Norbert Frey: Erstens finde ich es immer wichtig, wir hatten ja vorhin kurz über das genetische Risiko gesprochen, dass man sich einmal klarmacht, wie es eigentlich in der eigenen Familie steht. Wenn bereits Eltern, Mutter, Vater in jungen Jahren, das heißt in einem Alter unter 60, Herzinfarkte, Schlaganfälle hatten, dann ist leider, auch wenn man selbst sich perfekt gesundheitsbewusst verhält, auch das eigene Risiko deutlich erhöht. Und das wäre dann sicher auch jetzt schon ein Grund, unabhängig von diesem Gesetz, sich zu einer ausführlichen präventiven Beratung beim Hausarzt vorzustellen. Was ich sonst rate, das sind die Dinge, die alle kennen: Jeder sollte versuchen, ein aktives Leben zu führen, also mit viel Bewegung im Alltag, so schwer das vielleicht auch im beruflichen Kontext manchmal sein mag. Übergewicht vermeiden, Rauchen vermeiden. Damit kann man schon einen großen Teil des Risikos, vielleicht ein Drittel, vermeiden. Aber ich wiederhole nochmal: Das reicht eben auch nicht aus. Man muss eben auch gucken, ob man ein genetisches Risiko trägt. Und es ist relativ simpel, den Cholesterinspiegel zu messen und, falls er stark erhöht wäre, rechtzeitig darauf zu reagieren.

Herr Prof. Frey, Deutschland hat in Europa die höchsten Ausgaben für die Gesundheit, aber leider nur die zweitschlechteste Lebenserwartung. Liegt das vor allem an den Herz-Kreislauf-Erkrankungen, und könnte das neue Gesetz hier die entscheidende Wende bringen?

Norbert Frey: Ich kenne keine Daten, die das nur auf die Herz-Kreislauf-Erkrankungen zurückführen, aber sie sind sicher eine wichtige Komponente. Und ich glaube, die Therapie von Herz-Kreislauf-Erkrankungen ist in Deutschland ziemlich gut. Wir haben flächendeckend die Möglichkeit, auf hohem Niveau Patienten kardiologisch und auch herzchirurgisch betreuen. Wir können viele Herzerkrankungen mit hoher Qualität behandeln. Auf der anderen Seite gibt es noch nicht ausreichend präventive Maßnahmen.
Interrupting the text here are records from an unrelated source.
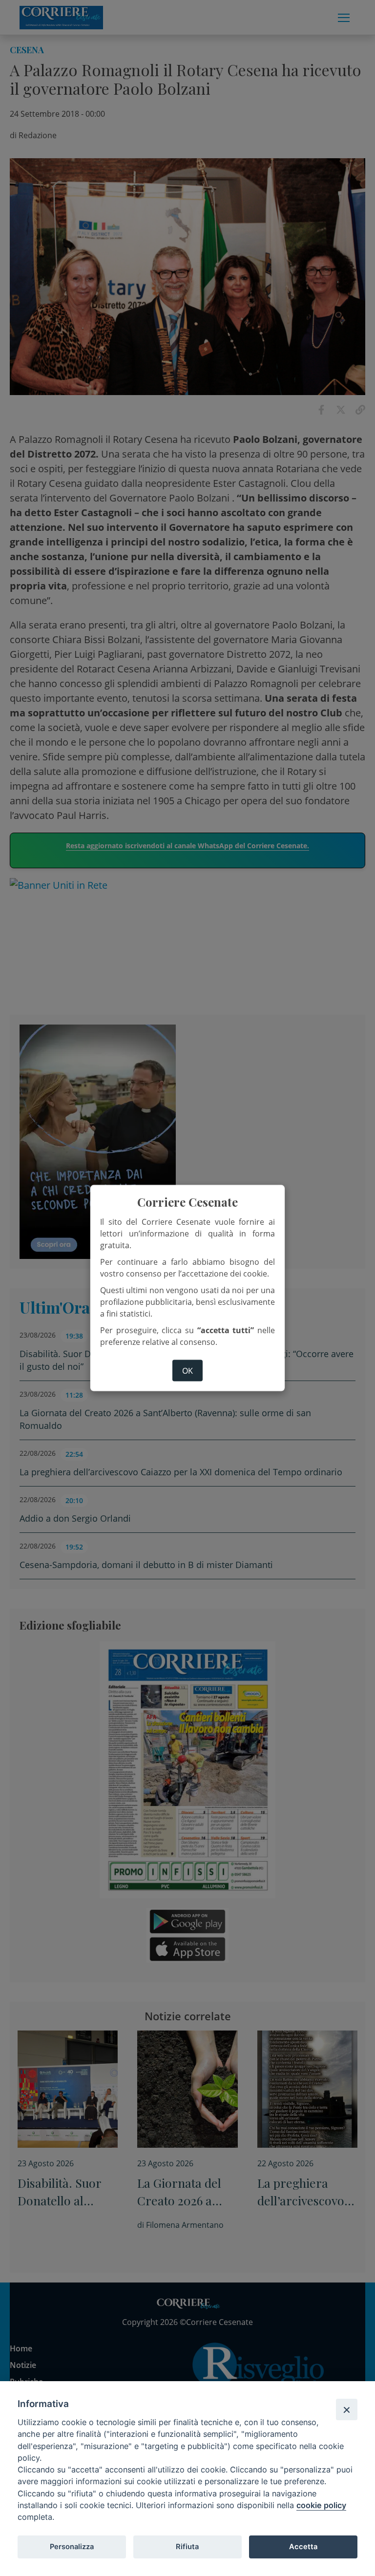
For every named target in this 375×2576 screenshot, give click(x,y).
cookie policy (321, 2505)
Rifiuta (187, 2546)
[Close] (346, 2409)
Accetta (303, 2546)
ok (187, 1370)
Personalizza (72, 2546)
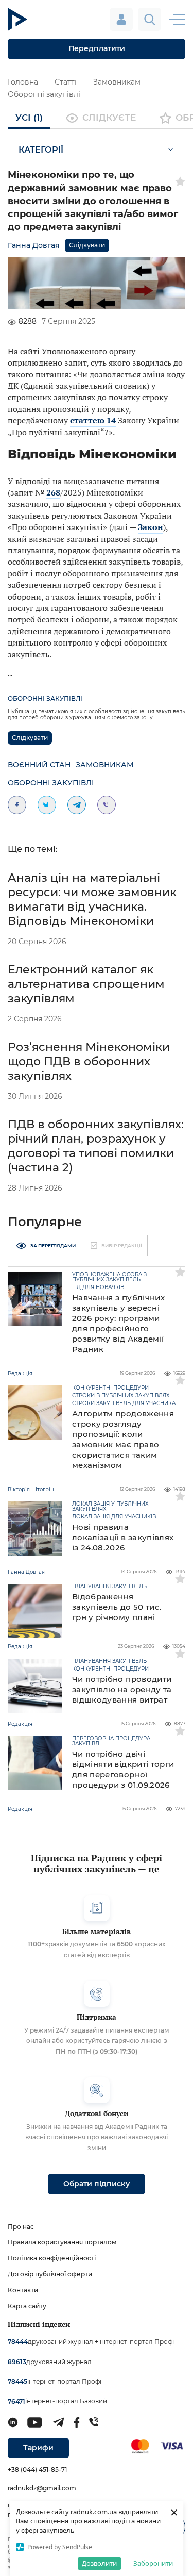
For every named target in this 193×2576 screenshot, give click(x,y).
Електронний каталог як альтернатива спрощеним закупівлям (86, 984)
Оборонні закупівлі (44, 94)
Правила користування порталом (62, 2242)
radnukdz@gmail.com (42, 2488)
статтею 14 (93, 420)
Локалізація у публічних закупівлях (110, 1506)
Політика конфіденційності (52, 2258)
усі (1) (29, 117)
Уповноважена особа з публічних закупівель (109, 1277)
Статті (66, 82)
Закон (150, 527)
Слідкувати (87, 245)
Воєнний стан (39, 764)
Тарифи (38, 2447)
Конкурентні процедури (110, 1388)
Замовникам (117, 82)
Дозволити (99, 2563)
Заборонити (153, 2563)
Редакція (20, 1373)
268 (53, 492)
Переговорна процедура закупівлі (111, 1741)
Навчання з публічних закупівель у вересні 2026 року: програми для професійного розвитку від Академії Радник (118, 1323)
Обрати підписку (96, 2183)
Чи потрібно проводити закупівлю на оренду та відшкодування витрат (122, 1689)
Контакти (23, 2290)
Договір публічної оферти (50, 2274)
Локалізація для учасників (114, 1517)
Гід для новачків (98, 1287)
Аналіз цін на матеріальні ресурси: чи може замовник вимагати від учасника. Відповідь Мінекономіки (92, 899)
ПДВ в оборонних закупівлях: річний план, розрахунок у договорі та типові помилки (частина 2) (96, 1146)
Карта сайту (27, 2306)
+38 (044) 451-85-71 (37, 2469)
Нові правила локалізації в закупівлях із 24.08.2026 (122, 1537)
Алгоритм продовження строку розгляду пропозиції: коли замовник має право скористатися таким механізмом (123, 1439)
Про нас (21, 2227)
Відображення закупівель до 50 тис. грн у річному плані (116, 1607)
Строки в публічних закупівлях (121, 1395)
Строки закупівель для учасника (124, 1403)
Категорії (41, 150)
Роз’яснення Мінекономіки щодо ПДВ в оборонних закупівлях (89, 1061)
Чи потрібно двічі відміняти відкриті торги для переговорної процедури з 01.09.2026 (123, 1769)
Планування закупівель (109, 1586)
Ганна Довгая (34, 245)
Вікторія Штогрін (31, 1489)
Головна (23, 82)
Auch der Lebensstil in Deutschland ist im Schnitt nicht so gut, wir sind etwas übergewichtiger als der Rest von Europa, und es rauchen noch relativ viele, und auch der Cholesterinspiegel ist vielfach noch nicht so gut behandelt, wie er das laut Leitlinien sein sollte.

Im Fazit begrüßen Sie das neue Gesetz von Herrn Lauterbach?

Norbert Frey: Ja, ich begrüße das. Man kann immer über Details reden und ob da irgendwas noch optimierbar ist, aber es geht in die richtige Richtung. Und vor allem rückt es die Prävention mehr in den Fokus der öffentlichen Aufmerksamkeit. Insofern kann ich das nur begrüßen.

Dann ganz herzlichen Dank für das Interview.

Norbert Frey: Gerne.

Das Interview führte Stefanie Seltmann.